[DATA SUPPLIED — start]

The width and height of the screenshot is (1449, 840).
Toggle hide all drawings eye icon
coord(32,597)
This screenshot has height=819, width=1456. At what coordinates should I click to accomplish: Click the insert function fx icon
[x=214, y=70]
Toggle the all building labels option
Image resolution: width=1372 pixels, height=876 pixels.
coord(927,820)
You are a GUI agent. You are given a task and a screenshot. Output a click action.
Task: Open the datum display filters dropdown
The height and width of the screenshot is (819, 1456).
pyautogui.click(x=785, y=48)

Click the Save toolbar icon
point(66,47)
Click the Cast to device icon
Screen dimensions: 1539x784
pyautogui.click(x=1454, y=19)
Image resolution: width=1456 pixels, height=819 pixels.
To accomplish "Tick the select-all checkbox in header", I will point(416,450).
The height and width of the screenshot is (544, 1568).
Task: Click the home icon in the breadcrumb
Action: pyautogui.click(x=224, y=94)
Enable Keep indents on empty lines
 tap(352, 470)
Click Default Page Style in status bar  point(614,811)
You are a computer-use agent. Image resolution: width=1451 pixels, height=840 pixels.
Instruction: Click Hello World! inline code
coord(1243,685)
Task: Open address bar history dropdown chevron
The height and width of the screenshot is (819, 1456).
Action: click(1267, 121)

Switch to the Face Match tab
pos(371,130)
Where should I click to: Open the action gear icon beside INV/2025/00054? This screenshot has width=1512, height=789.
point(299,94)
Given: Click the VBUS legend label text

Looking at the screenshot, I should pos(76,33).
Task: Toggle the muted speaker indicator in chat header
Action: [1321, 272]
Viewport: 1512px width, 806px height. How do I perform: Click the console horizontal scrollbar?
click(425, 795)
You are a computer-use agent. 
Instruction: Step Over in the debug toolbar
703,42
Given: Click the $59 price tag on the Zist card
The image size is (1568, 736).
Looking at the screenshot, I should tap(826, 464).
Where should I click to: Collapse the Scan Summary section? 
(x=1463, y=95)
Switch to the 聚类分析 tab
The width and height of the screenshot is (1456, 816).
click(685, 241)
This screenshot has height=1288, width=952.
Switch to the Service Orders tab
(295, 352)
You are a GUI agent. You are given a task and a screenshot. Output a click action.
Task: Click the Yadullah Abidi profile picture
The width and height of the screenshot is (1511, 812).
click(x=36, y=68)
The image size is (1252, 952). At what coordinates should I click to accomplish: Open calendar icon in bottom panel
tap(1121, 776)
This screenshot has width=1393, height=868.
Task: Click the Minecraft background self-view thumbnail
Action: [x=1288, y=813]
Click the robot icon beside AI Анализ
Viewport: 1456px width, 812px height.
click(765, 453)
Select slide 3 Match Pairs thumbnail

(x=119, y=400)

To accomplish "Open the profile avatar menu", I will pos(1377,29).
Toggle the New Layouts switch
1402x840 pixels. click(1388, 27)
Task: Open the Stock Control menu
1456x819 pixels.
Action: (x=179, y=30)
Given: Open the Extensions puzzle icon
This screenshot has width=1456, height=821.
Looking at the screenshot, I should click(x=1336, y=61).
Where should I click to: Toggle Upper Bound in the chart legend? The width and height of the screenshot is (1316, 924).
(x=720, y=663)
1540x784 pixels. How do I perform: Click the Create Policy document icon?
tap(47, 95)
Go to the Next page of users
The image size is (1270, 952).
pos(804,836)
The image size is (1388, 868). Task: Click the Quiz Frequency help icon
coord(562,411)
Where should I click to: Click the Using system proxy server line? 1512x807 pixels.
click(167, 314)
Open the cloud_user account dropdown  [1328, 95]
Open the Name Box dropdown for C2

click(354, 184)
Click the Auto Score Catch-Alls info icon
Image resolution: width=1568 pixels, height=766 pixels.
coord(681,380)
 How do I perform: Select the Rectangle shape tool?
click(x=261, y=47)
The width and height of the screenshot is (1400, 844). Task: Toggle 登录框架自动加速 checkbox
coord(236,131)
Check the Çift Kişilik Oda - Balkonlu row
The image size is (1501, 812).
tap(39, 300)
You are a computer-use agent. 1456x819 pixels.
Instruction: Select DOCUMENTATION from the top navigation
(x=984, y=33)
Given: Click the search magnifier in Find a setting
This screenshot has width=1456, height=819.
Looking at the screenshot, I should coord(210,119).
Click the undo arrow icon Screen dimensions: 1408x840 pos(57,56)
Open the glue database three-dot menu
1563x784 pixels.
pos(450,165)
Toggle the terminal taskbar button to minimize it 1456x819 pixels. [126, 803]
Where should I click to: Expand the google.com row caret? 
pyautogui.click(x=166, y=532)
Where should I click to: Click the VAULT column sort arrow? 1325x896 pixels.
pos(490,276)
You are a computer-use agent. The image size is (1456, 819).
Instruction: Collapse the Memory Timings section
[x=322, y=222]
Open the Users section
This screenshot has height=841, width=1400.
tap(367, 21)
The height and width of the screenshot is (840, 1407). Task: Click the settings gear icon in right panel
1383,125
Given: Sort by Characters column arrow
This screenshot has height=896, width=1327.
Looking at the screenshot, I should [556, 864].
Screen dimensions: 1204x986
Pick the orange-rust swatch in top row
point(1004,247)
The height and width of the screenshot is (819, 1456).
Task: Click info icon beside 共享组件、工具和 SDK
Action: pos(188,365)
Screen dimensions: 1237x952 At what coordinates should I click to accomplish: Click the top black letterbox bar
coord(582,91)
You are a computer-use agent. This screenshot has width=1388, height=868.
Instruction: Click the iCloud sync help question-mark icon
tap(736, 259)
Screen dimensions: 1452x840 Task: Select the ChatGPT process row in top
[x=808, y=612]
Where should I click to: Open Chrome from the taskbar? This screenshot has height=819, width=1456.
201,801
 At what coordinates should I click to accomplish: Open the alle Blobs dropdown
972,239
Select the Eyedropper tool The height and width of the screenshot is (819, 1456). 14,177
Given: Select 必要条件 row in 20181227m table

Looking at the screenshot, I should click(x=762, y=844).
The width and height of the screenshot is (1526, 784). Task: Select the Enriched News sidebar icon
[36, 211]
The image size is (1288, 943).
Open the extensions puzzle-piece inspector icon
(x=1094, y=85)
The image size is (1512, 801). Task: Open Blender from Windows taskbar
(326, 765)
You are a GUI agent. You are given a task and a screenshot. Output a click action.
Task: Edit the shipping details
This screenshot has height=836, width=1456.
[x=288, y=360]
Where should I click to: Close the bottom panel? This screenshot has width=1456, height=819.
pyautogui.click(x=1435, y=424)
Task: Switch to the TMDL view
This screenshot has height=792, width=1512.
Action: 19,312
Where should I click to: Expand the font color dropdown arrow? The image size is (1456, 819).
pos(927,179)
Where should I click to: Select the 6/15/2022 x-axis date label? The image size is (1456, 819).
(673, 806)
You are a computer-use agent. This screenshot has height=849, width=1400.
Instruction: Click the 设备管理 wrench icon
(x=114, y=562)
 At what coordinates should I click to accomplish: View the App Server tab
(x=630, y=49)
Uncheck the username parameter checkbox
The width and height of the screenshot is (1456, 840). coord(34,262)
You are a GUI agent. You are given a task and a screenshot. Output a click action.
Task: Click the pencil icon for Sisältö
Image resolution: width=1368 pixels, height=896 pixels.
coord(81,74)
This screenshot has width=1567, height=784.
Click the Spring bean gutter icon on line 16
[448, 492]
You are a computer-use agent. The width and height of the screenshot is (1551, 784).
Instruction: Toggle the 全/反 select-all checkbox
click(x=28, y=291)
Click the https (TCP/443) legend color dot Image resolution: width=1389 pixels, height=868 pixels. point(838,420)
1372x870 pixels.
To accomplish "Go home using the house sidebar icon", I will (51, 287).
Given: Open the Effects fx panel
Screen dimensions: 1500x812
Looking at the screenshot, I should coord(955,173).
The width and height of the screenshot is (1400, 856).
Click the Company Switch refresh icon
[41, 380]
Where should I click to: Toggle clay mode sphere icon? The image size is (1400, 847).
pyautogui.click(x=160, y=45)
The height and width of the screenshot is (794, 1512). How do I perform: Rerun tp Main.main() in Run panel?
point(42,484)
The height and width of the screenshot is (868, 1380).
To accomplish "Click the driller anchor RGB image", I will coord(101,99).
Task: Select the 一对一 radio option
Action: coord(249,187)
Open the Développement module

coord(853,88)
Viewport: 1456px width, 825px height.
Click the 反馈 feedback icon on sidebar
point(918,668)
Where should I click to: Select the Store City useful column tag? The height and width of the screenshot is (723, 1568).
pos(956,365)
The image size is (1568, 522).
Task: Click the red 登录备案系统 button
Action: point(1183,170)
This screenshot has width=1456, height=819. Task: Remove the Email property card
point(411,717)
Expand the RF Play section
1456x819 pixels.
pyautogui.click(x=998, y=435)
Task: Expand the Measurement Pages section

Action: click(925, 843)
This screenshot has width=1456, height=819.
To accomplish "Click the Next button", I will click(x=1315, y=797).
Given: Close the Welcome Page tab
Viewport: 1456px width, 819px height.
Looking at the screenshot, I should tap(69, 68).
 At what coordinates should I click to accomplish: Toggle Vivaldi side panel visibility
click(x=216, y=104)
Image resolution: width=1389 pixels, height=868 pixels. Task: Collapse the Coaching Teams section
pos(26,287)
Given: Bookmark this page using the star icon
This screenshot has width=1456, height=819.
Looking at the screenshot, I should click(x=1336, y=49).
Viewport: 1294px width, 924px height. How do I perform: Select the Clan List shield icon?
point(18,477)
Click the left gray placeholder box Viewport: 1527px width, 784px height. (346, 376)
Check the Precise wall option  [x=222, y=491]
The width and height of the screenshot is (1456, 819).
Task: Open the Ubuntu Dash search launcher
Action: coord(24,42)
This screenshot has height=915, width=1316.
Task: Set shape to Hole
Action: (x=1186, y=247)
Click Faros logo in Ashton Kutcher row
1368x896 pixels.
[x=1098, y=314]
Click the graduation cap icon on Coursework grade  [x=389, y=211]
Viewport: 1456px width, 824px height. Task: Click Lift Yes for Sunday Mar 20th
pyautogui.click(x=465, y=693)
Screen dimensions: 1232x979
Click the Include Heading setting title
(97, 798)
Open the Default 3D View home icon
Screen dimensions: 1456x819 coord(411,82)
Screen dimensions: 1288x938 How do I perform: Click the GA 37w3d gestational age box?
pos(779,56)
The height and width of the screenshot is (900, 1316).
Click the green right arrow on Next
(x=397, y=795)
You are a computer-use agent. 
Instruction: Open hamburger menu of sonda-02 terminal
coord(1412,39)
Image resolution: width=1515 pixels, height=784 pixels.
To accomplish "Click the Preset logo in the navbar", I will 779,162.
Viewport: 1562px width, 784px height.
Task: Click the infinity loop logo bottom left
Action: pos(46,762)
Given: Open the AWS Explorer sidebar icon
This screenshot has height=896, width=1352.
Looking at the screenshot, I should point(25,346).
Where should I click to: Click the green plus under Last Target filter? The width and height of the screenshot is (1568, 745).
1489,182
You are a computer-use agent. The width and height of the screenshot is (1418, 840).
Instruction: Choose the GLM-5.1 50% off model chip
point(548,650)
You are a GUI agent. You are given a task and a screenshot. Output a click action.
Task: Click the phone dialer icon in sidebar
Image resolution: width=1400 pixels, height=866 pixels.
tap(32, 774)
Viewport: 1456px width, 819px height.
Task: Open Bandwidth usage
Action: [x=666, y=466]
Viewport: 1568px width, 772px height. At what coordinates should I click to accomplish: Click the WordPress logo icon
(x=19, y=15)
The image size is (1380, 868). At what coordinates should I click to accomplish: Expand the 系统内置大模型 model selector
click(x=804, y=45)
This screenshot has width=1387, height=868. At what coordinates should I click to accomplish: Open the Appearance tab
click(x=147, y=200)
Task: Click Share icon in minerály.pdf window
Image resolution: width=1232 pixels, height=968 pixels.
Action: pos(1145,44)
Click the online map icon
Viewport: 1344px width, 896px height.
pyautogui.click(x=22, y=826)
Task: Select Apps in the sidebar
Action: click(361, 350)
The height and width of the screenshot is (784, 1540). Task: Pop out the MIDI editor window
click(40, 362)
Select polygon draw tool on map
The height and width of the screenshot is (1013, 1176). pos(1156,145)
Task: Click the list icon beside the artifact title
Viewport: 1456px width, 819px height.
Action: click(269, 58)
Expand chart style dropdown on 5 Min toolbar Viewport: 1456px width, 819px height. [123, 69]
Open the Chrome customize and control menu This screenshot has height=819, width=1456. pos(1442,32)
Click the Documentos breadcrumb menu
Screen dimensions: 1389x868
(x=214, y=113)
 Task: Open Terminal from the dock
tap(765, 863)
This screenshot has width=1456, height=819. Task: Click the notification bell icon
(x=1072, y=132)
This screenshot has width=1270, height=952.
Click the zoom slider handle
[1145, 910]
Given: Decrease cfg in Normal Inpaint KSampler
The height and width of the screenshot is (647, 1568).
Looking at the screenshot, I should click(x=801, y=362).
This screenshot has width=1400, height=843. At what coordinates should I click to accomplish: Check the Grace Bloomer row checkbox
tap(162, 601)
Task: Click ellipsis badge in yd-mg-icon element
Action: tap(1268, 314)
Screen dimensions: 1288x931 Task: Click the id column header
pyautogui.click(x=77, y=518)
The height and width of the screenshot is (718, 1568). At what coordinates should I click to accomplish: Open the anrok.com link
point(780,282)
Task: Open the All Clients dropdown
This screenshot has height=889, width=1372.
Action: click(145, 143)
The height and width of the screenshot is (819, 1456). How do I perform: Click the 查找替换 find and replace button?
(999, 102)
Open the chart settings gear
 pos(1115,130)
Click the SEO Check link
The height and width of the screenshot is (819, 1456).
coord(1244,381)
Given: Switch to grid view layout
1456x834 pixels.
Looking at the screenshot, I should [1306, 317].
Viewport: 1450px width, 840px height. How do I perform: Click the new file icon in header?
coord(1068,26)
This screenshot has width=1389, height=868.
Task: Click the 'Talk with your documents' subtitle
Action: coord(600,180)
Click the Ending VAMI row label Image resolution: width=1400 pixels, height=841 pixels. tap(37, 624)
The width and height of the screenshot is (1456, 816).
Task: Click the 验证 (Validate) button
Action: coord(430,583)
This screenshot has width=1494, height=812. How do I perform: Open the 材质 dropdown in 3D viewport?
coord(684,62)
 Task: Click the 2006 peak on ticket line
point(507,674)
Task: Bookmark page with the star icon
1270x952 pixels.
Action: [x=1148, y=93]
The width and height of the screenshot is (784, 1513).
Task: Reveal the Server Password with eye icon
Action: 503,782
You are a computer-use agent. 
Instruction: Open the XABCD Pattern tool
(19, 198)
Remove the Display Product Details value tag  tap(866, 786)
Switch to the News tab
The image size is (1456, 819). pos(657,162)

[DATA SUPPLIED — finish]

= ABOUT THIS EXERCISE =
Starting with the first line of the entries, transcribe every line up to and including the one with "You are a computer-use agent. Image".

= WRITTEN ANSWER =
The width and height of the screenshot is (1449, 840).
Toggle hide all drawings eye icon
coord(32,597)
This screenshot has height=819, width=1456. At what coordinates should I click to accomplish: Click the insert function fx icon
[x=214, y=70]
Toggle the all building labels option
Image resolution: width=1372 pixels, height=876 pixels.
coord(927,820)
You are a GUI agent. You are given a task and a screenshot. Output a click action.
Task: Open the datum display filters dropdown
The height and width of the screenshot is (819, 1456).
pyautogui.click(x=785, y=48)

Click the Save toolbar icon
point(66,47)
Click the Cast to device icon
Screen dimensions: 1539x784
pyautogui.click(x=1454, y=19)
Image resolution: width=1456 pixels, height=819 pixels.
To accomplish "Tick the select-all checkbox in header", I will point(416,450).
The height and width of the screenshot is (544, 1568).
Task: Click the home icon in the breadcrumb
Action: pyautogui.click(x=224, y=94)
Enable Keep indents on empty lines
 tap(352, 470)
Click Default Page Style in status bar  point(614,811)
You are a computer-use agent. Image resolution: width=1451 pixels, height=840 pixels.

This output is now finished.